Starting from the line that contains "Warranty (1033, 1209)", give back every line through the end of the listing exactly as written and no other line.
══════════
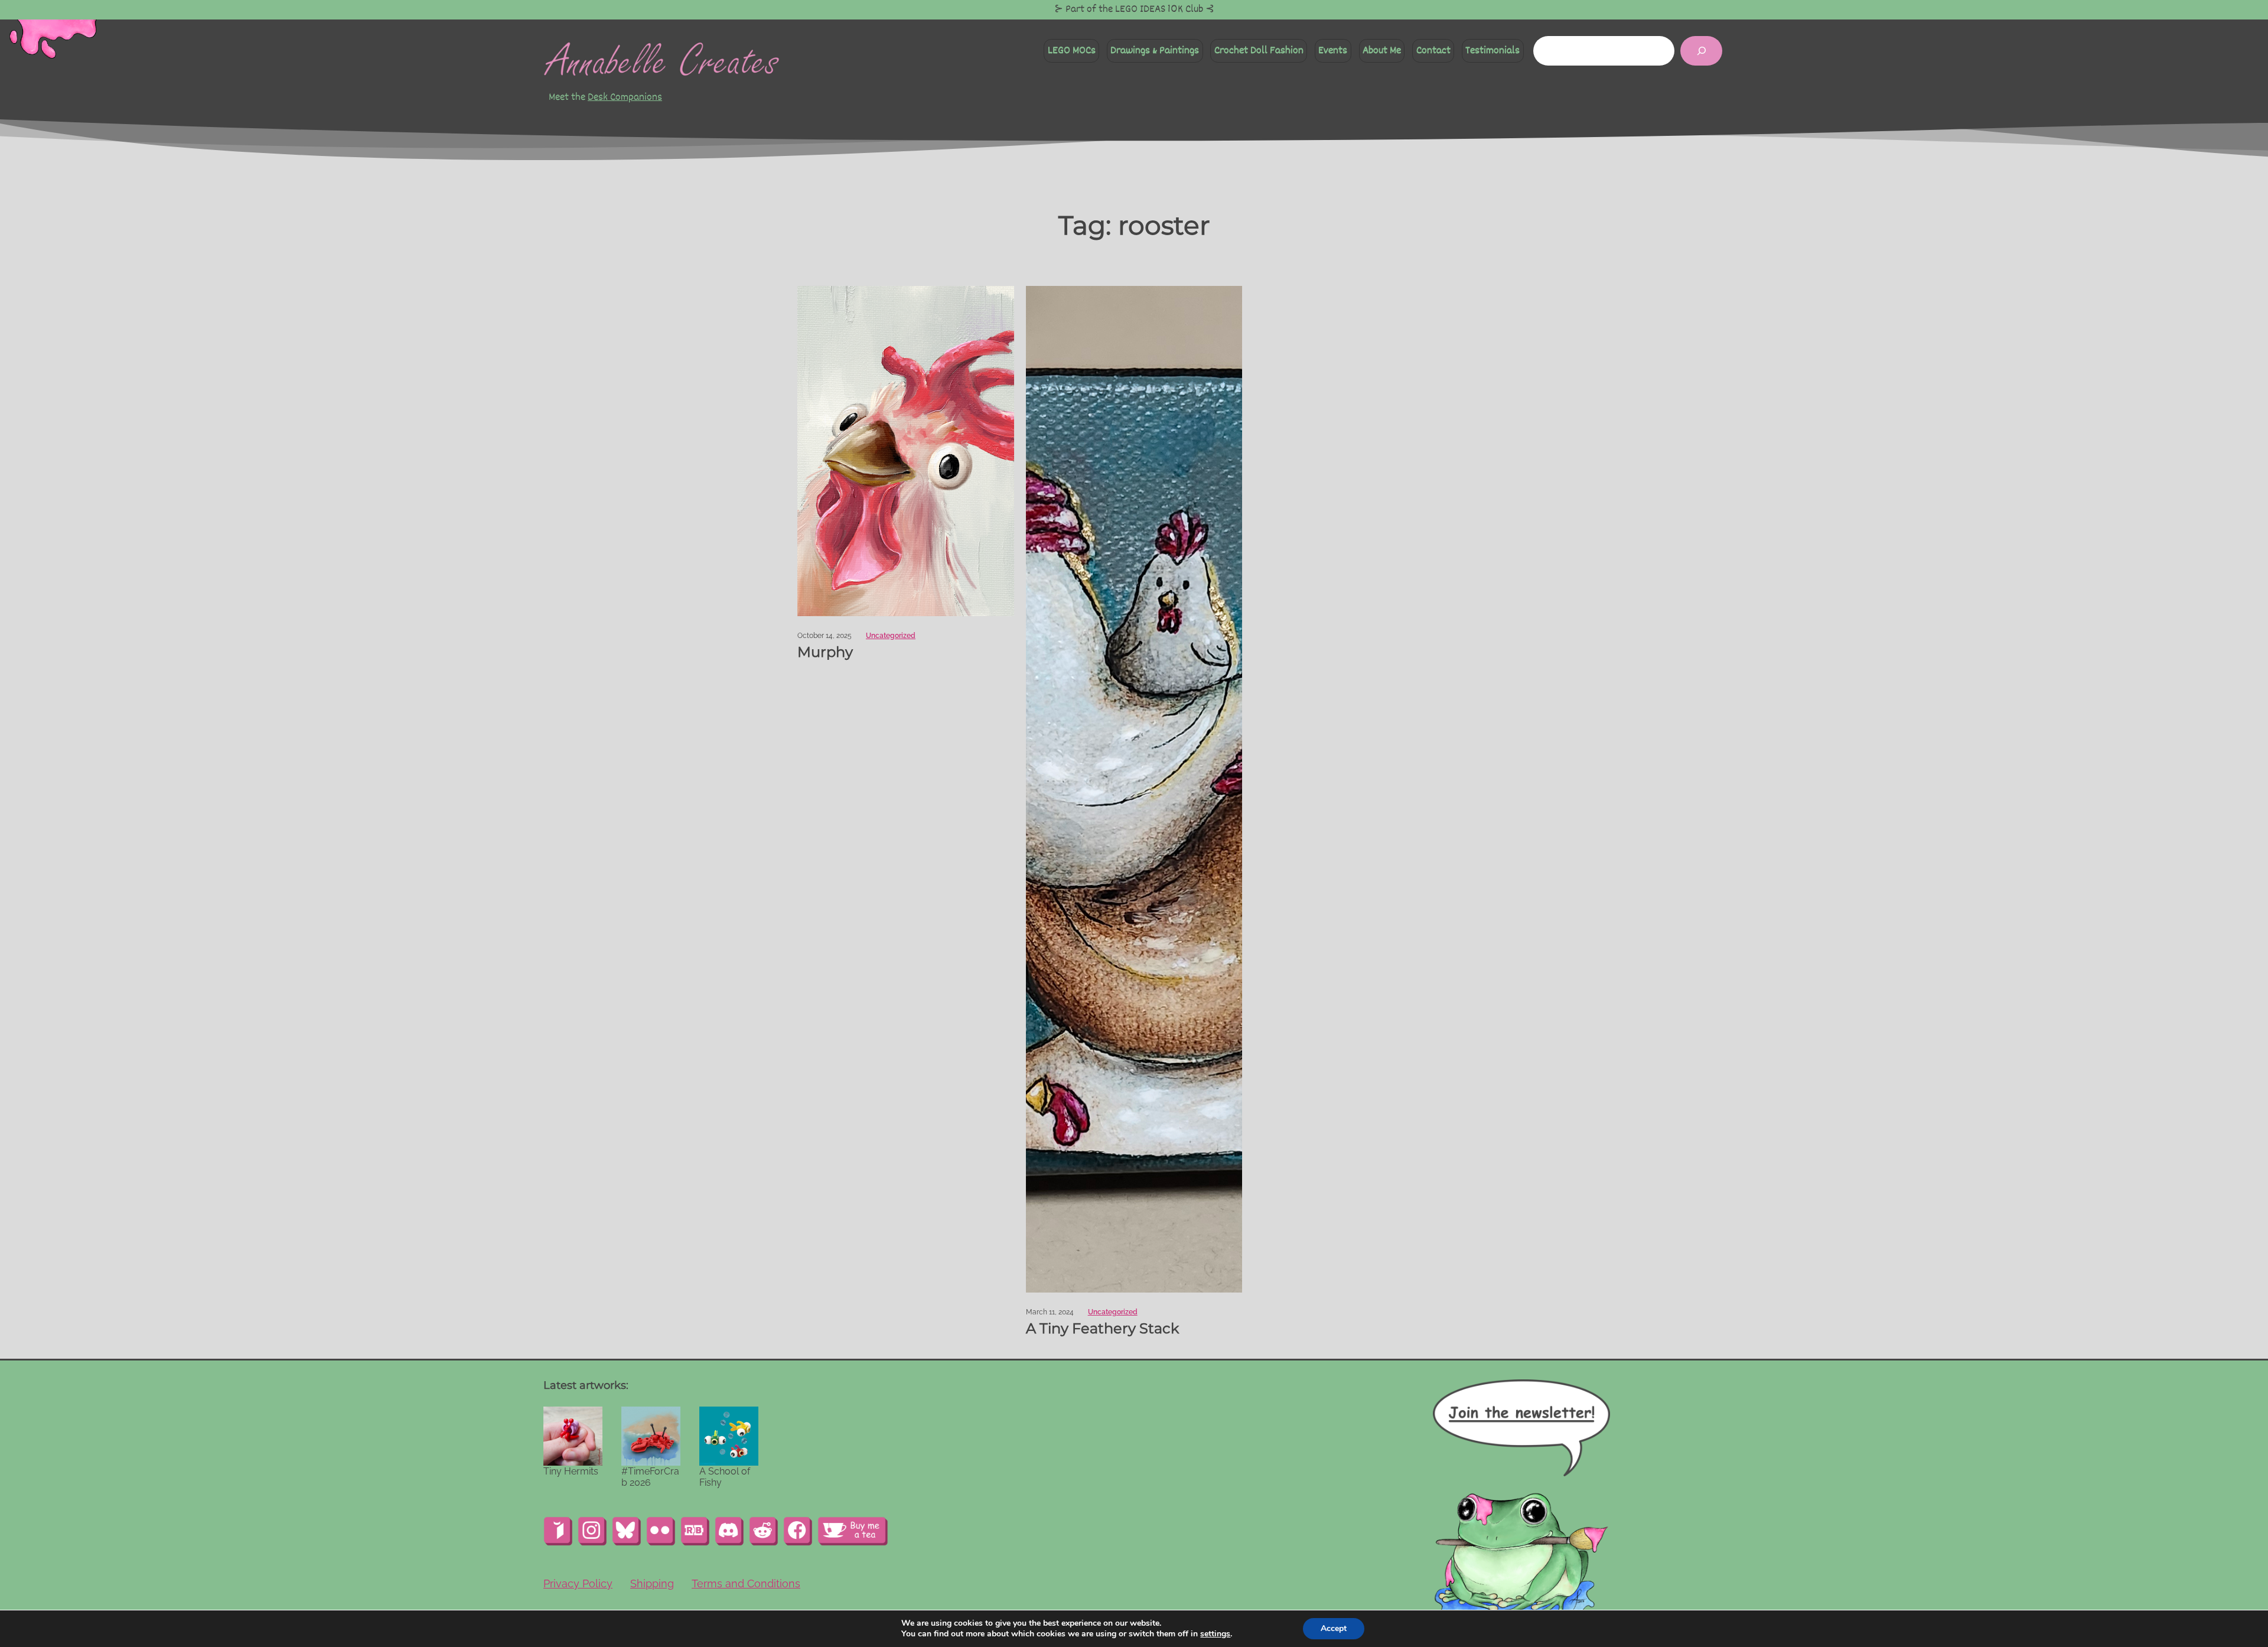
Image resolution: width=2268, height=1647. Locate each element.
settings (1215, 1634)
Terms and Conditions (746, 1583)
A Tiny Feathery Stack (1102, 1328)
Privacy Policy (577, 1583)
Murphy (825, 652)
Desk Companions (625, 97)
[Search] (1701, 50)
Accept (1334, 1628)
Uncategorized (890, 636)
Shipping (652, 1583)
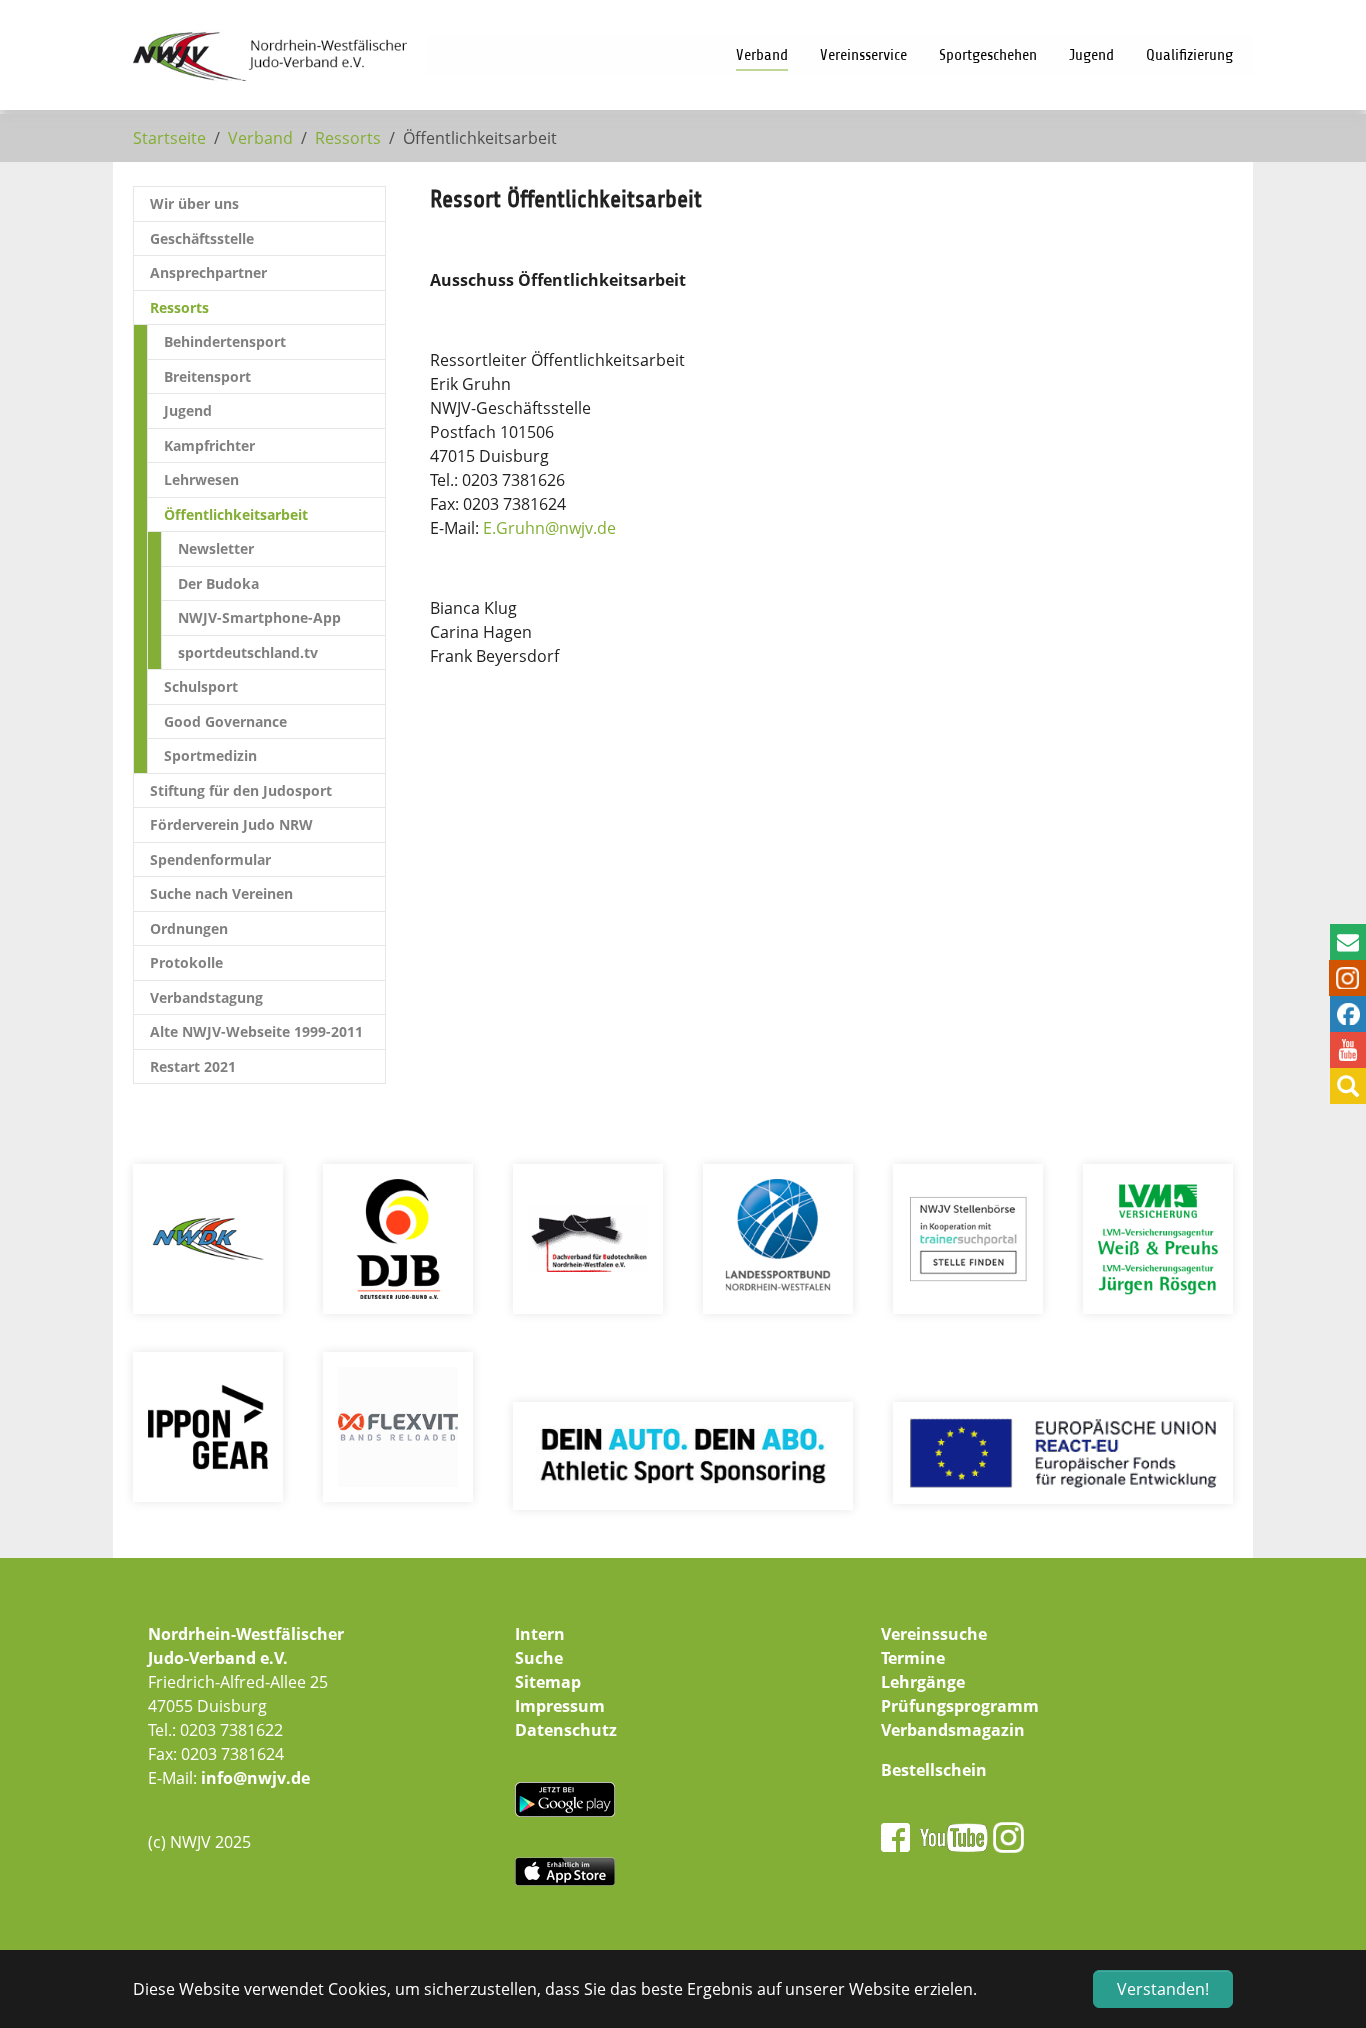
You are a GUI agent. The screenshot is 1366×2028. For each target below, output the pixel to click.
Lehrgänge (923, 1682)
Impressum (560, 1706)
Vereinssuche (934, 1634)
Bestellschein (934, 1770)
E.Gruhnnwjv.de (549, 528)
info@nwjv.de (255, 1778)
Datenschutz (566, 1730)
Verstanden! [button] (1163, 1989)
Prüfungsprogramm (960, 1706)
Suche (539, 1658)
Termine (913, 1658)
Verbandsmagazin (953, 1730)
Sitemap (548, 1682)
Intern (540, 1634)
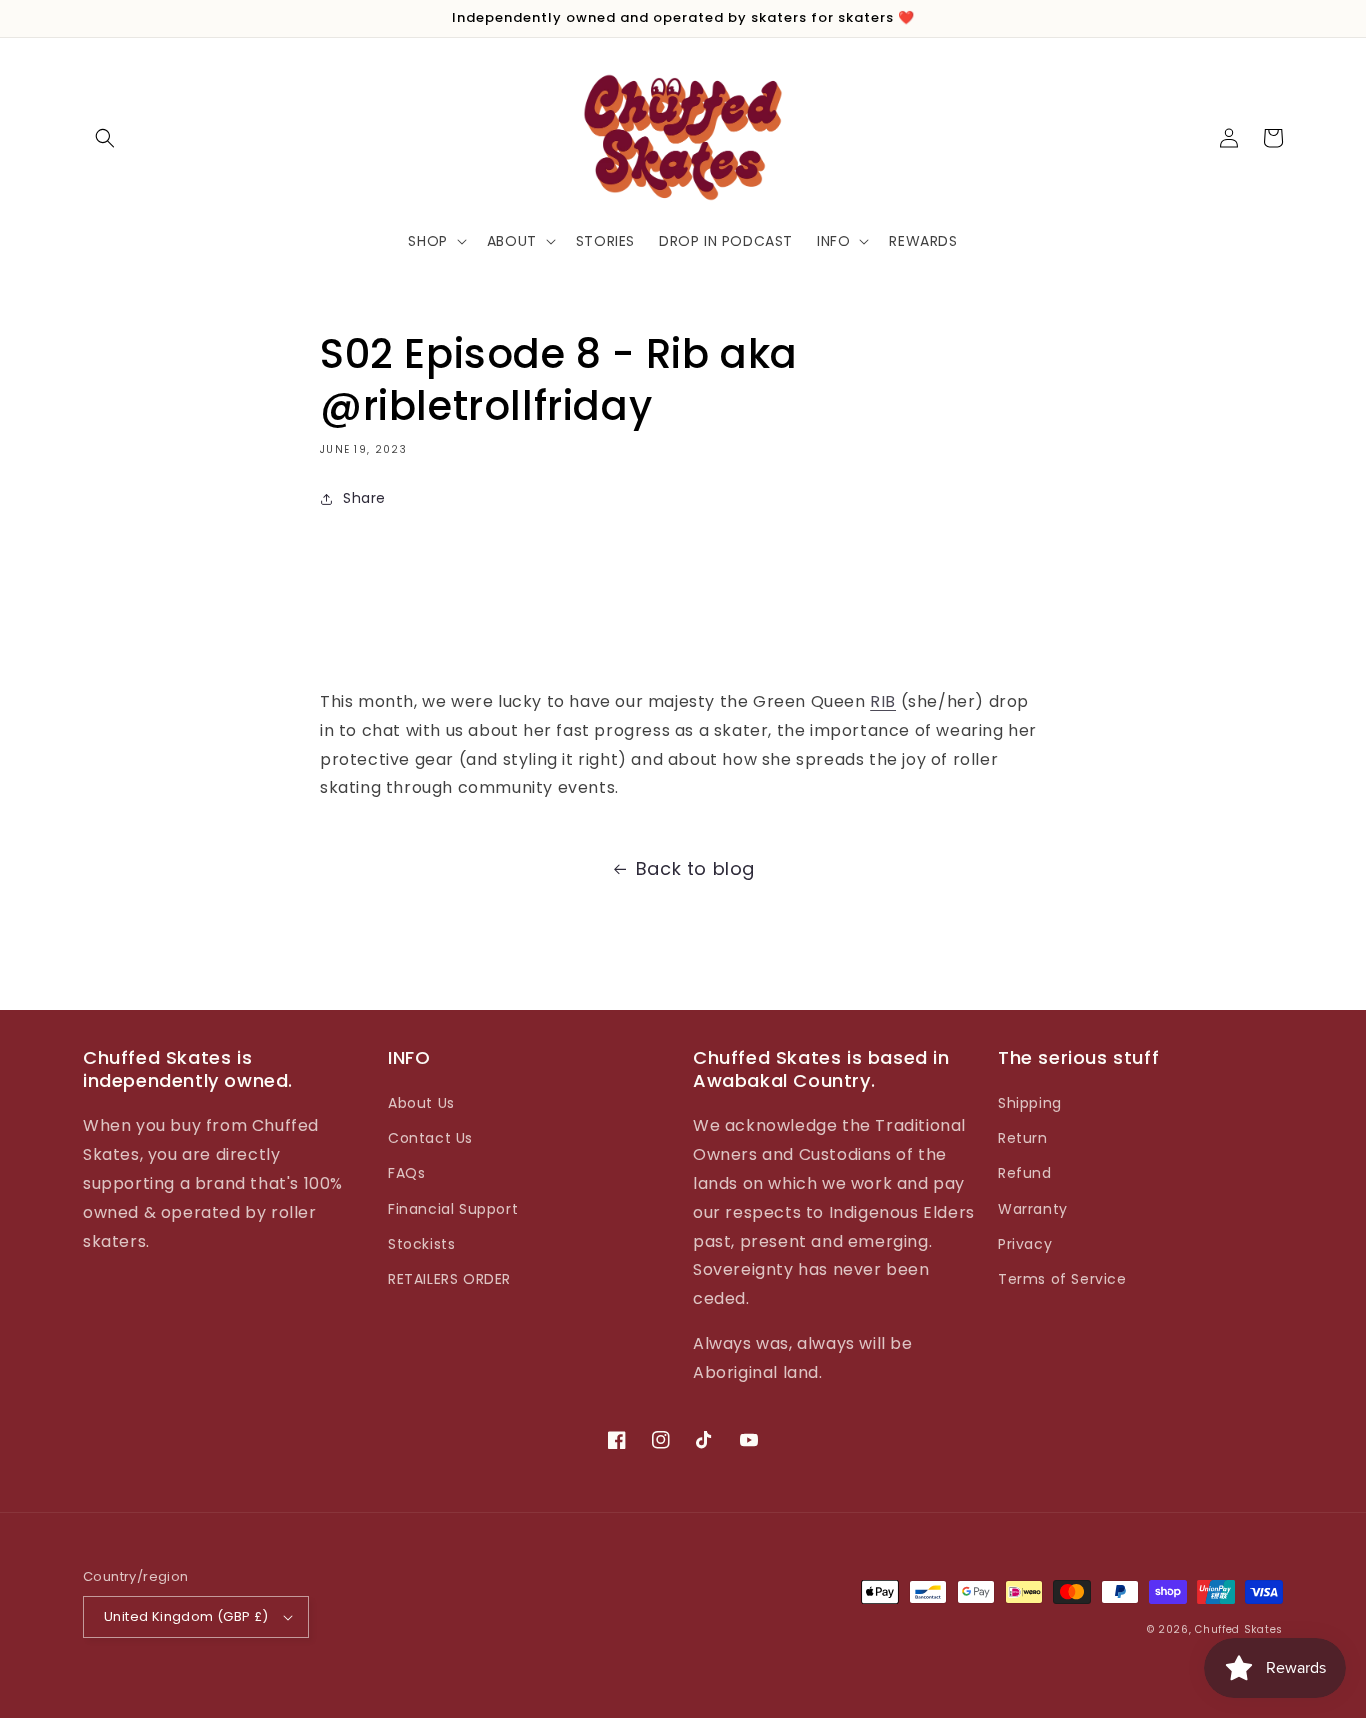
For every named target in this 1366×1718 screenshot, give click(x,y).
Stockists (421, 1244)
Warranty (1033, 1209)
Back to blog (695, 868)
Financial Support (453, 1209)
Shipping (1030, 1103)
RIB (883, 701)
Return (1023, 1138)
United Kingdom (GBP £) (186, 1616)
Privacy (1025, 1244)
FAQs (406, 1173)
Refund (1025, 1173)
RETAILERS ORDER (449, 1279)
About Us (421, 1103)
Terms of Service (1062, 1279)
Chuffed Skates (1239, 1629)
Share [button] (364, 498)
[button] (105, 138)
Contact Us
══════════
*REPLY TO THE EXERCISE*
Warranty (1033, 1209)
Back to blog (695, 868)
Financial Support (453, 1209)
Shipping (1030, 1103)
RIB (883, 701)
Return (1023, 1138)
United Kingdom (GBP £) (186, 1616)
Privacy (1025, 1244)
FAQs (406, 1173)
Refund (1025, 1173)
RETAILERS ORDER (449, 1279)
About Us (421, 1103)
Terms of Service (1062, 1279)
Chuffed Skates (1239, 1629)
Share [button] (364, 498)
[button] (105, 138)
Contact Us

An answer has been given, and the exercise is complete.